What is being asked
The lines to be extracted run from the start of the listing through the line containing "Click the No-Vig Odds 1 value -691.5"; copy them exactly and nothing else.

'''

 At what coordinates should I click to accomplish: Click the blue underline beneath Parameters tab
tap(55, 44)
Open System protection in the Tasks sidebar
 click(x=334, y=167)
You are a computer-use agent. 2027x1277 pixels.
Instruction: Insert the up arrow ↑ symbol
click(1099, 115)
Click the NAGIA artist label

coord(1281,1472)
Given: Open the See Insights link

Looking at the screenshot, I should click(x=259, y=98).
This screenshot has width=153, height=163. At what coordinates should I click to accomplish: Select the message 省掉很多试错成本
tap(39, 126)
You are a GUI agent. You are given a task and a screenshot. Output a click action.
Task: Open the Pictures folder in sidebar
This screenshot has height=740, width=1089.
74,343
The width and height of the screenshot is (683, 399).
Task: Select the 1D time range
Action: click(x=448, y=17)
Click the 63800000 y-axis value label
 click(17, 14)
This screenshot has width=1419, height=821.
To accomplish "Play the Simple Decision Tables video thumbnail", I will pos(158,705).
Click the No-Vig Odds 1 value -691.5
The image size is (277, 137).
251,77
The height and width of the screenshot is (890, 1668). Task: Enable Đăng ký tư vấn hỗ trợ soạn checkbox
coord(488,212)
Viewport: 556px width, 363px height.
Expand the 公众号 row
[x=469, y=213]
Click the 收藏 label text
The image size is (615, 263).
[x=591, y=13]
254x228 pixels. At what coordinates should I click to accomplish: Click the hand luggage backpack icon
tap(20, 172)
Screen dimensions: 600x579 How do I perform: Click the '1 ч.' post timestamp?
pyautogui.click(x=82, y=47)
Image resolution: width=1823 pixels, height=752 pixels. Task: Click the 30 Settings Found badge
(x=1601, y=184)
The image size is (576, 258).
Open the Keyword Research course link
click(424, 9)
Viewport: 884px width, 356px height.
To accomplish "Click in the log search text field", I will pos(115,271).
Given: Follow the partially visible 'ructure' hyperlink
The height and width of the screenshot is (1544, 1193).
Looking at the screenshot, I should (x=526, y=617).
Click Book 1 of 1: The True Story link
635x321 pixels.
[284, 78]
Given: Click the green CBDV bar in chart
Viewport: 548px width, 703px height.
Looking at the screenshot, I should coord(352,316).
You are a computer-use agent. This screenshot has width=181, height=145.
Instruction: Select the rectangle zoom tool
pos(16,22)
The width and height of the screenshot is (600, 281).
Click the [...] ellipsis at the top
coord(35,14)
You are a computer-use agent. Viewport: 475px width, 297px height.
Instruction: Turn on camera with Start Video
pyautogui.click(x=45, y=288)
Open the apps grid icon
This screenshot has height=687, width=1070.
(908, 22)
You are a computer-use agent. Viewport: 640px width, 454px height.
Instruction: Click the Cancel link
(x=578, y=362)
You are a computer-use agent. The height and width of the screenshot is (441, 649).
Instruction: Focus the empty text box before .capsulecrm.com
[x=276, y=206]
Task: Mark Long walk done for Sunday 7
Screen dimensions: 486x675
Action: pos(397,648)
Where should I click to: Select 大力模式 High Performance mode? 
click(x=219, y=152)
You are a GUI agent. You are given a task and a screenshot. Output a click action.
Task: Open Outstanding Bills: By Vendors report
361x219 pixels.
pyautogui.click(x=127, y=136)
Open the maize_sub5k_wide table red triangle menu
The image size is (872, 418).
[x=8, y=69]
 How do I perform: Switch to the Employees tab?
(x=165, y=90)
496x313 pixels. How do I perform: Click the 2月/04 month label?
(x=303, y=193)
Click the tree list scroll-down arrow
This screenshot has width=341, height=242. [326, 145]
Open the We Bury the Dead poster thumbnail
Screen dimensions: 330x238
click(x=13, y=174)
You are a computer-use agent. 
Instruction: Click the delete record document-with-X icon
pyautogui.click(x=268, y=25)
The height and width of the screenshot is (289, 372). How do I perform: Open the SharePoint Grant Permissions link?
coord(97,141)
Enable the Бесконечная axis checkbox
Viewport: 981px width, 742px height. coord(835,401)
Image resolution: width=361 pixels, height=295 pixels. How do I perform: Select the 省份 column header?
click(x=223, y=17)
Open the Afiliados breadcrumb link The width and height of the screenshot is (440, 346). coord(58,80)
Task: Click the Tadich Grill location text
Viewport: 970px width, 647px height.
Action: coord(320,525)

'''

Expected answer
 At what coordinates should I click to accomplish: Click the blue underline beneath Parameters tab
tap(55, 44)
Open System protection in the Tasks sidebar
 click(x=334, y=167)
You are a computer-use agent. 2027x1277 pixels.
Instruction: Insert the up arrow ↑ symbol
click(1099, 115)
Click the NAGIA artist label

coord(1281,1472)
Given: Open the See Insights link

Looking at the screenshot, I should click(x=259, y=98).
This screenshot has width=153, height=163. At what coordinates should I click to accomplish: Select the message 省掉很多试错成本
tap(39, 126)
You are a GUI agent. You are given a task and a screenshot. Output a click action.
Task: Open the Pictures folder in sidebar
This screenshot has height=740, width=1089.
74,343
The width and height of the screenshot is (683, 399).
Task: Select the 1D time range
Action: click(x=448, y=17)
Click the 63800000 y-axis value label
 click(17, 14)
This screenshot has width=1419, height=821.
To accomplish "Play the Simple Decision Tables video thumbnail", I will pos(158,705).
Click the No-Vig Odds 1 value -691.5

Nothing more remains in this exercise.